Quais são as habilidades que aparecem com mais frequência nesse grupo?
Especialistas em comportamento humano reconhecem competências que tendem a se repetir em quem viveu esse percurso. Não são exclusivas dessa faixa etária, mas aparecem com frequência notável em pesquisas sobre desenvolvimento emocional por geração:
- Tolerância à frustração: crescer sem resposta imediata treinou o cérebro para aceitar a demora como parte do processo. Carta que demorava semanas, telefonema que não completava, fila sem previsão de fim. Psicólogos associam esse treino involuntário a uma tolerância ao desconforto que hoje é considerada habilidade rara.
- Resolução de conflitos no olho no olho: antes das redes sociais, discordâncias precisavam ser enfrentadas de frente. Sem o escudo da tela, essa geração desenvolveu leitura de linguagem corporal, negociação direta e a capacidade de sustentar uma conversa difícil até o fim.
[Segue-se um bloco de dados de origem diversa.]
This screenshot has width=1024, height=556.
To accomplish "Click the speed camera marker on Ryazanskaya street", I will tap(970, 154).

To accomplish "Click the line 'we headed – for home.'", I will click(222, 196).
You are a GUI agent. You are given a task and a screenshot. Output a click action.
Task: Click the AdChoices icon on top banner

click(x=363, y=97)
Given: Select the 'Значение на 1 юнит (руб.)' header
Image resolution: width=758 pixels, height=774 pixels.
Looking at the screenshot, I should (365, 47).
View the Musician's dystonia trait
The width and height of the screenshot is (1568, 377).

- Relação pragmática com tecnologia: ao contrário do estereótipo, pesquisas da empresa de dados GWI mostram que os baby boomers em vários países mantêm confiança tecnológica igual ou superior à média da população. Quem aprendeu computador, celular e redes sociais já adulto desenvolveu uma coisa simples: usa o que funciona e não vira escravo do que não serve.
- Comprometimento de longo prazo: essa geração foi criada com a ideia de que resultado exige tempo. No trabalho e nas relações, persistência é uma marca que recrutadores e pesquisadores de comportamento organizacional reconhecem como traço recorrente nesse grupo.
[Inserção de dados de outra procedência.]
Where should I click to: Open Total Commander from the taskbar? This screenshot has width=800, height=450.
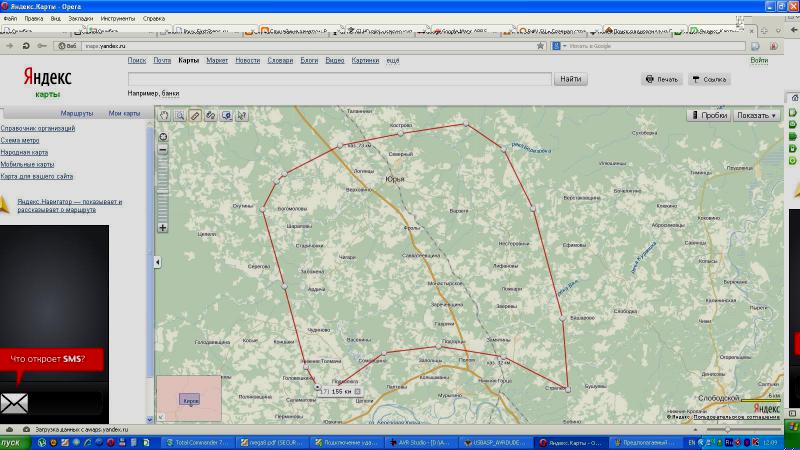click(x=197, y=441)
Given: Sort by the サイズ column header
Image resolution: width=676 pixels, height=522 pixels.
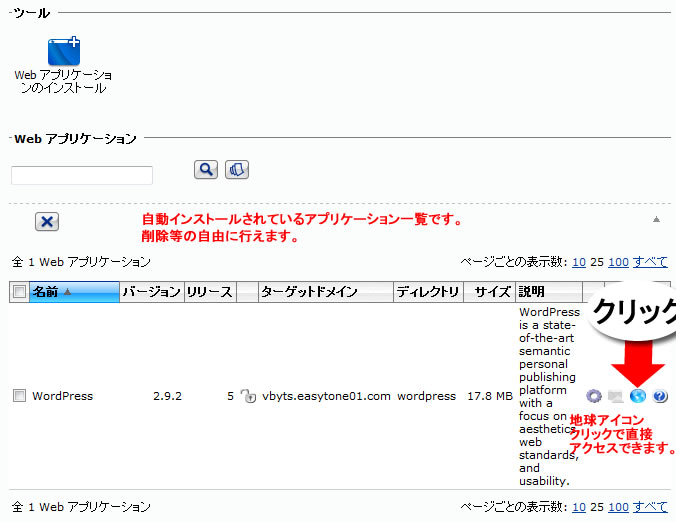Looking at the screenshot, I should click(493, 292).
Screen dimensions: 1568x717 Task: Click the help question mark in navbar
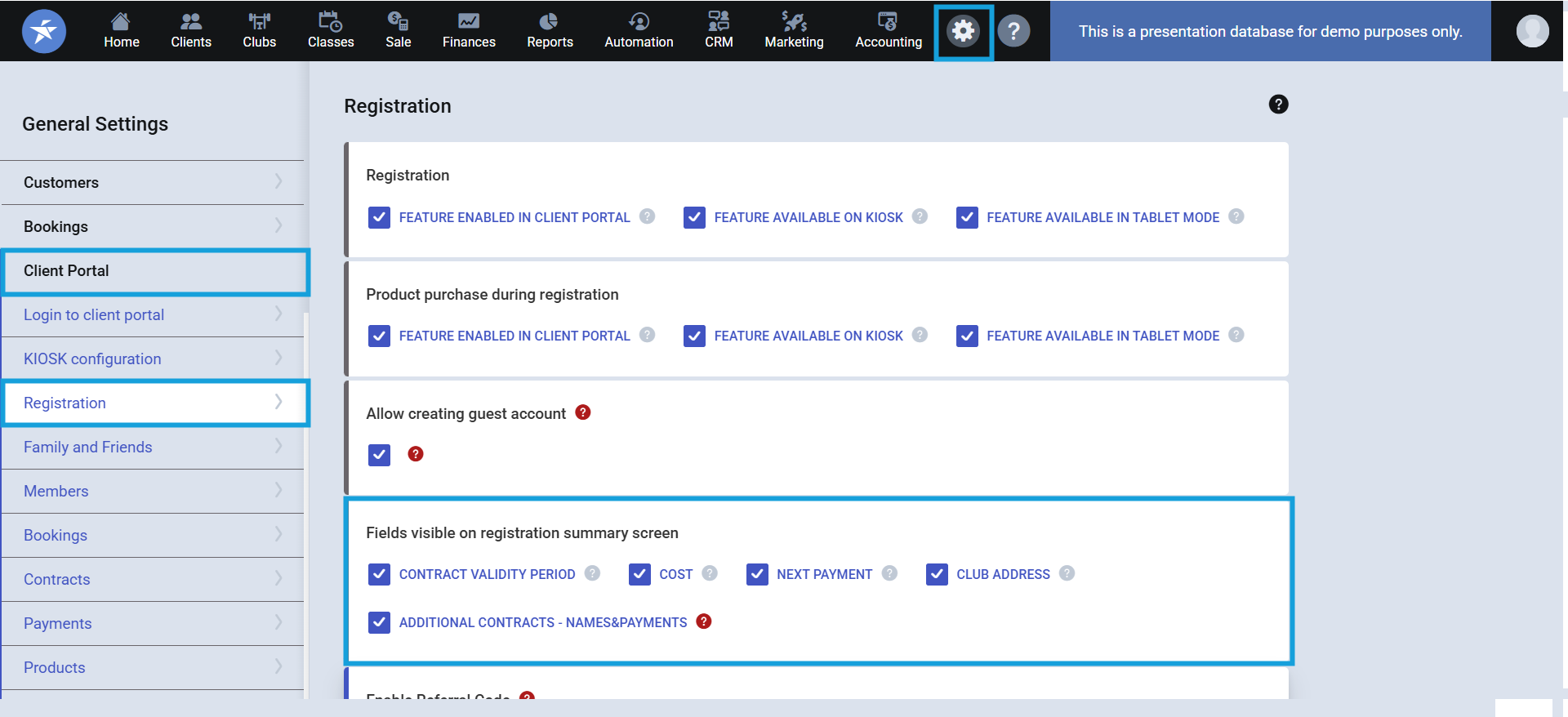[1013, 32]
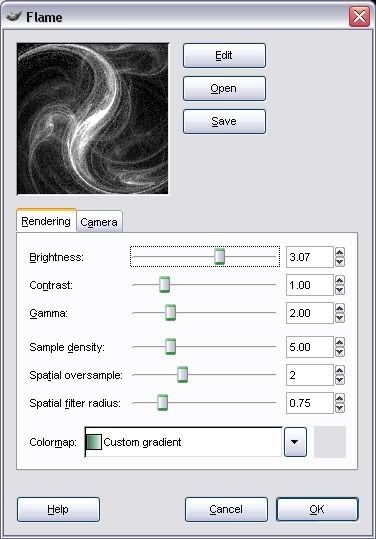Click the green gradient icon in Colormap
Image resolution: width=376 pixels, height=539 pixels.
(x=93, y=442)
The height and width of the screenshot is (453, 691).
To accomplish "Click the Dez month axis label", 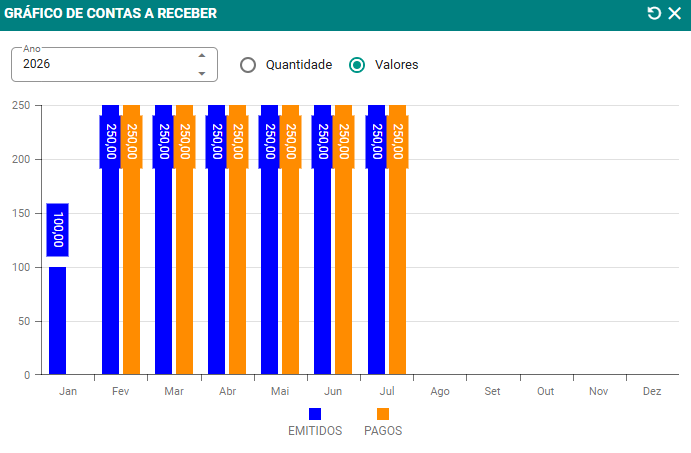I will tap(652, 392).
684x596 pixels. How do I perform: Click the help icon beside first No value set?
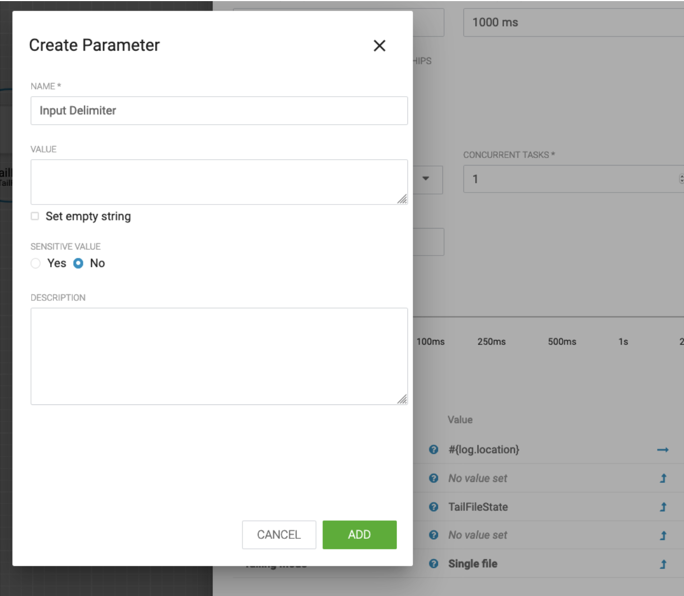[x=433, y=478]
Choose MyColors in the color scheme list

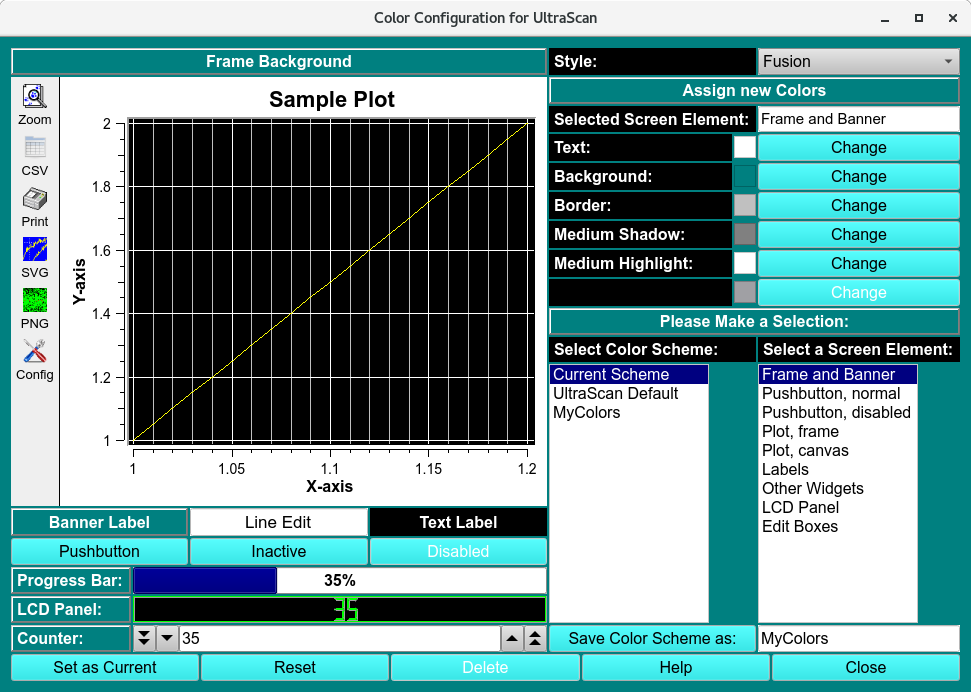pos(587,412)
- Maturidade emocional construída na prática: seis décadas de vida incluem perdas, recomeços, erros com consequências reais e acertos que custaram caro. A maturidade emocional, segundo especialistas, não vem de leitura nem de curso. Vem de ter passado por coisas que não tinham solução rápida.

O que a ciência diz sobre resiliência e geração?
Relatórios publicados na revista Psychology and Aging apontam que o contexto analógico em que essas pessoas cresceram contribuiu para estruturas emocionais mais estáveis diante de crises. A ausência de estímulos constantes favorecia introspecção e criatividade que hoje são cada vez mais escassas. Isso não é argumento de superioridade geracional: é só reconhecer que ambientes diferentes formam habilidades diferentes. A geração que completa 60 anos em 2026 não foi poupada de dificuldades. Foi construída por elas.
Então vale reconhecer o que essa vivência construiu?
Chegar aos 60 em 2026 significa ter atravessado pelo menos quatro décadas de mudanças que nenhum planejamento previa. Quem chegou até aqui carrega uma bagagem que nenhum aplicativo de desenvolvimento pessoal consegue replicar. Estudos recentes sobre saúde mental e gerações reforçam que a experiência vivida em contextos de instabilidade é um dos maiores formadores de competência emocional que existem. O que essa geração tem em comum não é sorte. É o resultado direto de ter crescido num mundo que não era um morango, e de ter sobrevivido bem assim.